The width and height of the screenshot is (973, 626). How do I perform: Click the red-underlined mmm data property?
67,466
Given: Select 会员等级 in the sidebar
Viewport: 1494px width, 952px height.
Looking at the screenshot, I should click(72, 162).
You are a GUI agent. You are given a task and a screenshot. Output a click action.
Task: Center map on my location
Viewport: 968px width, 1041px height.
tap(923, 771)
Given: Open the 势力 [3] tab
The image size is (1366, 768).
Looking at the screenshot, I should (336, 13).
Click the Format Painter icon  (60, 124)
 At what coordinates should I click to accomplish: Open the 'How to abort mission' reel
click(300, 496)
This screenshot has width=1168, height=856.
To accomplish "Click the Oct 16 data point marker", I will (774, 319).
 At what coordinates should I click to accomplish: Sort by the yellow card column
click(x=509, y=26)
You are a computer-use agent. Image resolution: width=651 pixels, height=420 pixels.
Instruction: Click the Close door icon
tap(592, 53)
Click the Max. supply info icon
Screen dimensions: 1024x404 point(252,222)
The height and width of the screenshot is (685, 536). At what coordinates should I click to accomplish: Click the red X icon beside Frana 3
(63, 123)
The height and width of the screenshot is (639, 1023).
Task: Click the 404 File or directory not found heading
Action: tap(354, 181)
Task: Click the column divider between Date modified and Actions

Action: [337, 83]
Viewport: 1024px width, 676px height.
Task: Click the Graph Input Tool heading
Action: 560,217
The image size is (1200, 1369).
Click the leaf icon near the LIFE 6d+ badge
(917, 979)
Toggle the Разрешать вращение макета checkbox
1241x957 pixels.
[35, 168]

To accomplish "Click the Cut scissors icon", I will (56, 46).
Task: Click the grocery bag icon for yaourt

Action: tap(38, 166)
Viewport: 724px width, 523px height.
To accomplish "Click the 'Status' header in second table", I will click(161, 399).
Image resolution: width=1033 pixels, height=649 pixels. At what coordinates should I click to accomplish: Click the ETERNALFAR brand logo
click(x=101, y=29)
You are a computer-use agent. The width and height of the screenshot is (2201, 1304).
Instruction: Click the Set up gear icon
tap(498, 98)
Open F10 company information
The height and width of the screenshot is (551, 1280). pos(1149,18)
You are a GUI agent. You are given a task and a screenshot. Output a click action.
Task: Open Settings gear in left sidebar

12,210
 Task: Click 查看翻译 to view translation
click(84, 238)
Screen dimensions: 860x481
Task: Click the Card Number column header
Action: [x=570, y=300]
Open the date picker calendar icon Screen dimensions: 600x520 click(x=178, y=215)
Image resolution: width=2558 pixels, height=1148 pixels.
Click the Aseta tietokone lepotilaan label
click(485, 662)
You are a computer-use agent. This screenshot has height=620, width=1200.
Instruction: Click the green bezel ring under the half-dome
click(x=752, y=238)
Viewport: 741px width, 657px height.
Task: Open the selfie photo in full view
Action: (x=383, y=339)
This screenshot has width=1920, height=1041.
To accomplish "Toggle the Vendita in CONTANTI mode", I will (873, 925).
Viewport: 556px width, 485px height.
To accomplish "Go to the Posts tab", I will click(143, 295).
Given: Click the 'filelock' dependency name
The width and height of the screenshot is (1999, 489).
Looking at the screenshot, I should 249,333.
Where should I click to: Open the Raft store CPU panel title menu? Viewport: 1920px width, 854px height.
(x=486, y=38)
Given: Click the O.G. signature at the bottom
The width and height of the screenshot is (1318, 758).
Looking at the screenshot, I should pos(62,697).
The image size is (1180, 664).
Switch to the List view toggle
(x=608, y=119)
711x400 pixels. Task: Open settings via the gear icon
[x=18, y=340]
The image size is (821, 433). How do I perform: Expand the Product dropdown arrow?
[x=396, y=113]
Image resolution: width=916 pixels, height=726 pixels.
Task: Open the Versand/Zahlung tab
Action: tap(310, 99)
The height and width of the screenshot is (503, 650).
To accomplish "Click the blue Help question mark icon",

[Assignment]:
Everything from the line containing "The image size is (1180, 664)." through the final line of the records is what you should print, exactly and with nothing added.

[Answer box]:
The image size is (1180, 664).
Switch to the List view toggle
(x=608, y=119)
711x400 pixels. Task: Open settings via the gear icon
[x=18, y=340]
The image size is (821, 433). How do I perform: Expand the Product dropdown arrow?
[x=396, y=113]
Image resolution: width=916 pixels, height=726 pixels.
Task: Open the Versand/Zahlung tab
Action: tap(310, 99)
The height and width of the screenshot is (503, 650).
To accomplish "Click the blue Help question mark icon",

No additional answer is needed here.